> Instructions to follow:
Copy nothing but the lines below, from the one with "Back to works (221, 825)" through the one with "YouTube (365, 1276)", exactly as written; no pictures should appear.

Start of Record extracts

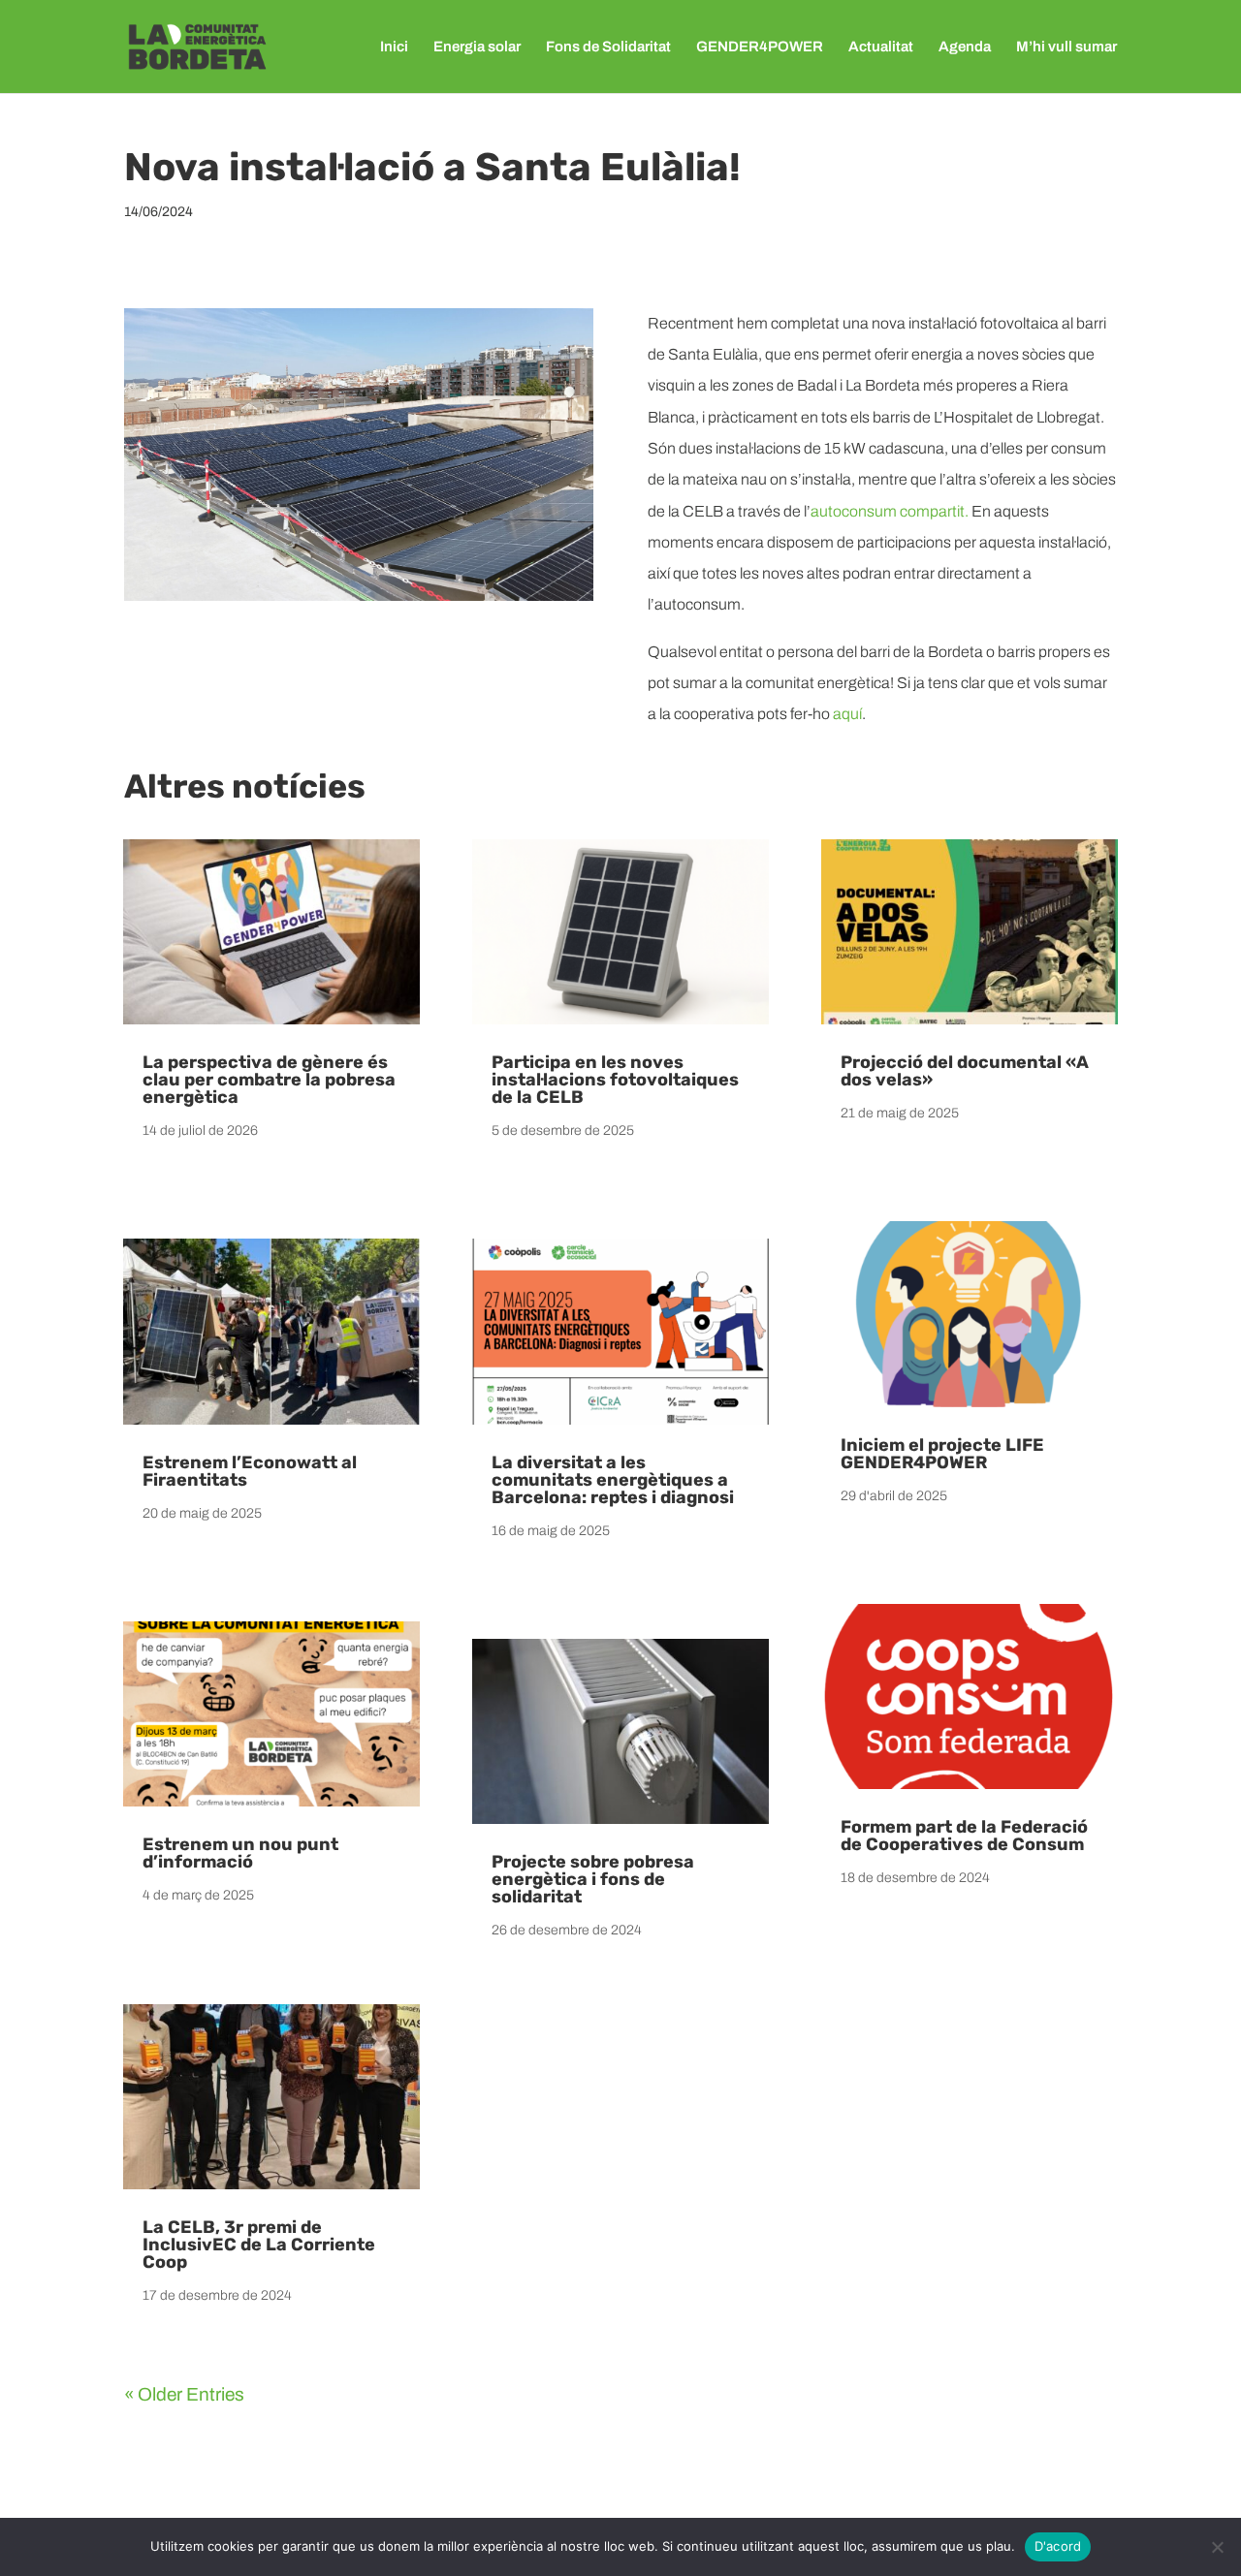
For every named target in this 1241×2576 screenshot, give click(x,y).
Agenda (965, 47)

End of Record extracts
Start of Record extracts

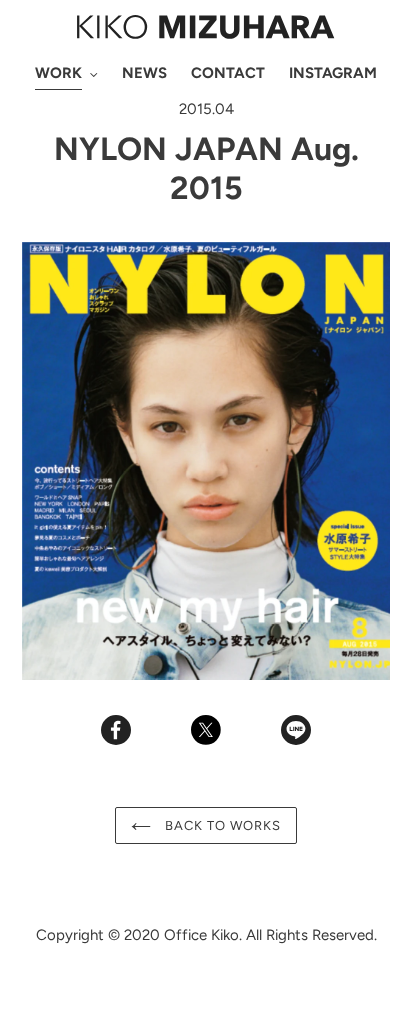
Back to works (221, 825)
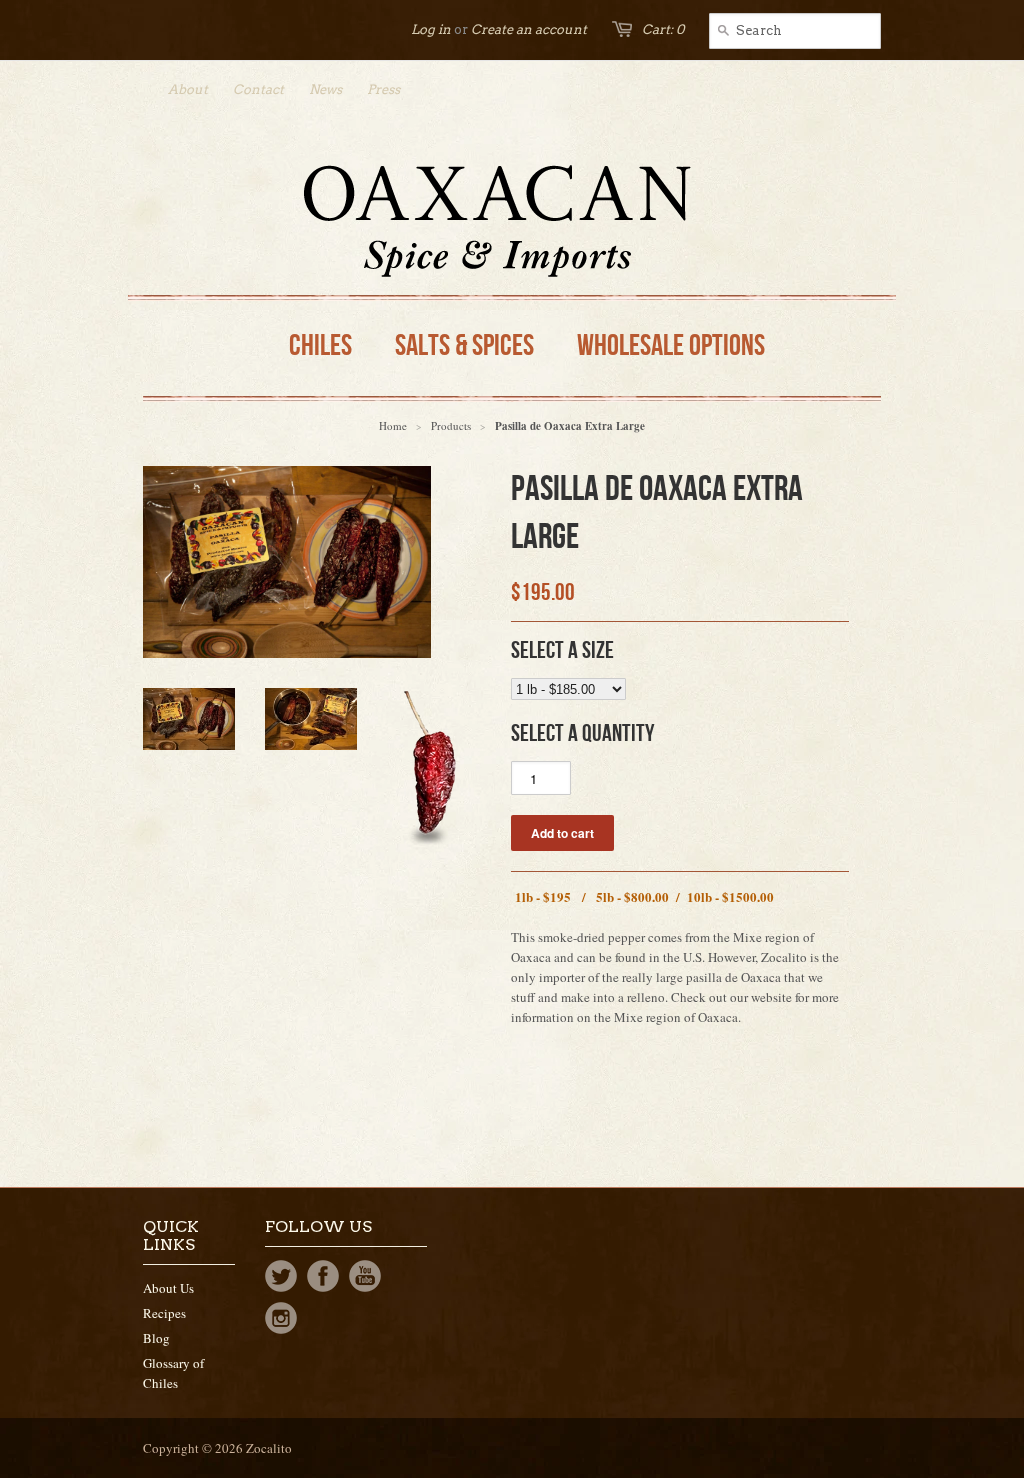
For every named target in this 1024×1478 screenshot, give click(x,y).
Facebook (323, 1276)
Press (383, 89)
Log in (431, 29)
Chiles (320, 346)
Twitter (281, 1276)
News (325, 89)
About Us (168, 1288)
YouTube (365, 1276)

End of Record extracts

> Answer for this exercise:
Back to works (221, 825)
For every named target in this 1024×1478 screenshot, give click(x,y).
Facebook (323, 1276)
Press (383, 89)
Log in (431, 29)
Chiles (320, 346)
Twitter (281, 1276)
News (325, 89)
About Us (168, 1288)
YouTube (365, 1276)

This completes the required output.